- **MATERIAL FOR THIS TASK**
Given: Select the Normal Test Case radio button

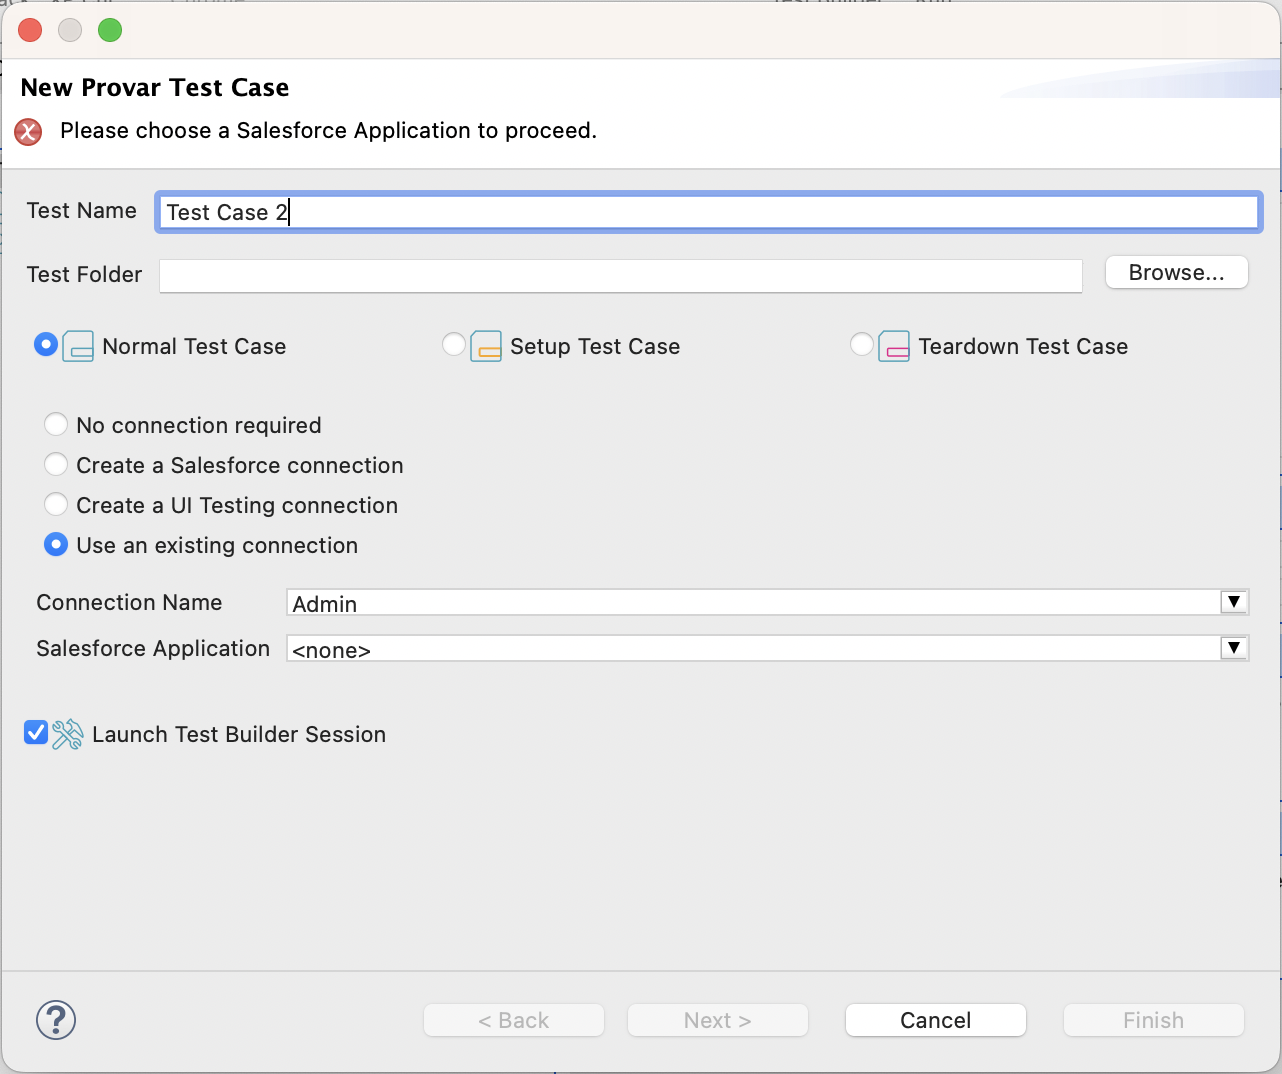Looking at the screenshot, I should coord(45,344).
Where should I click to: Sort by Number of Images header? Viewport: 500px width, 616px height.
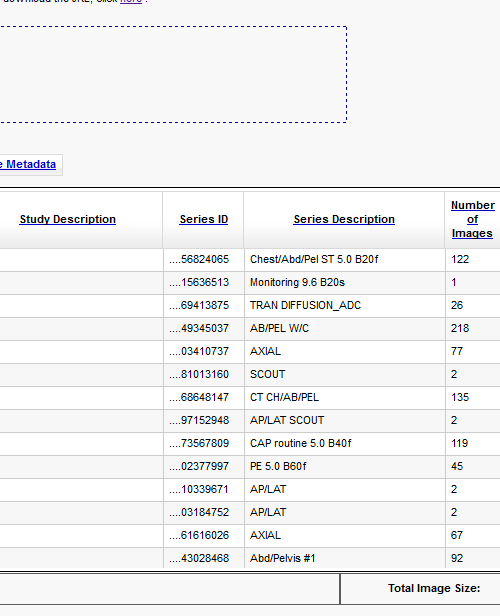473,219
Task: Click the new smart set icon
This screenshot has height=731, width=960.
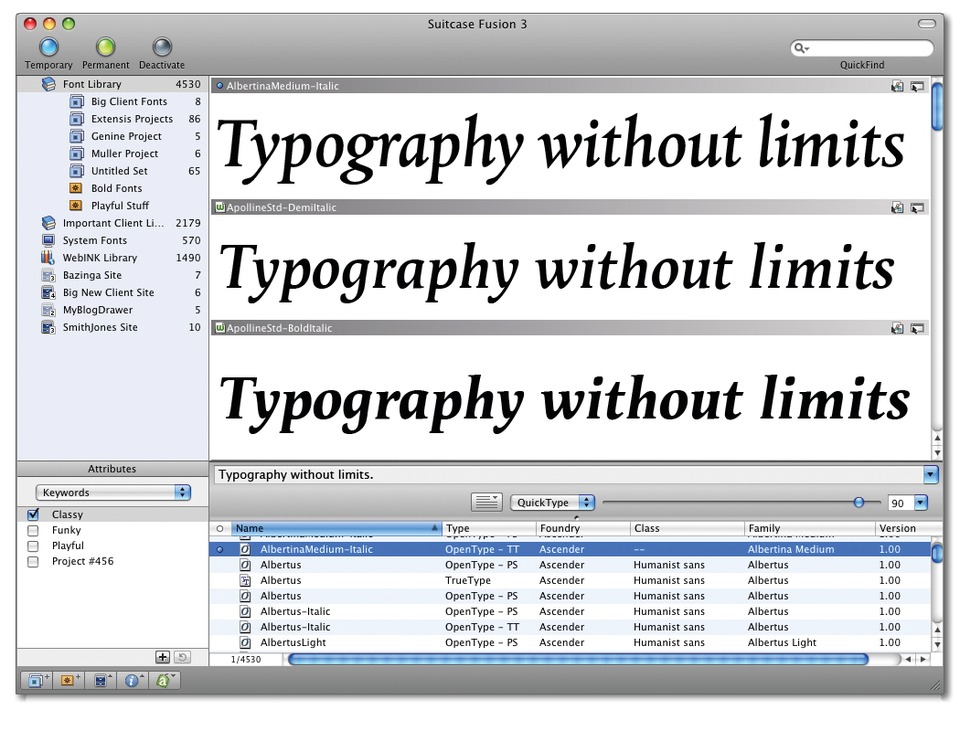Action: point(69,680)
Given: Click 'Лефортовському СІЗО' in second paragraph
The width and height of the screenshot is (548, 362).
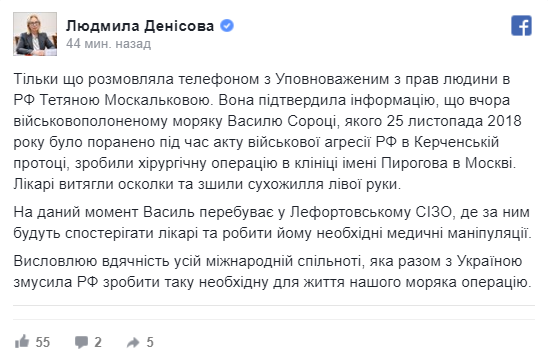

- **WORK TO COMPLETE**
Quote exactly, and only, the lines from the line containing "Given: Click 'Лефортовському" through the final line of the records above, both included, omitting any pictures.

- **SOLVED EXERCISE**
Given: Click 'Лефортовському СІЗО' in second paragraph
The width and height of the screenshot is (548, 362).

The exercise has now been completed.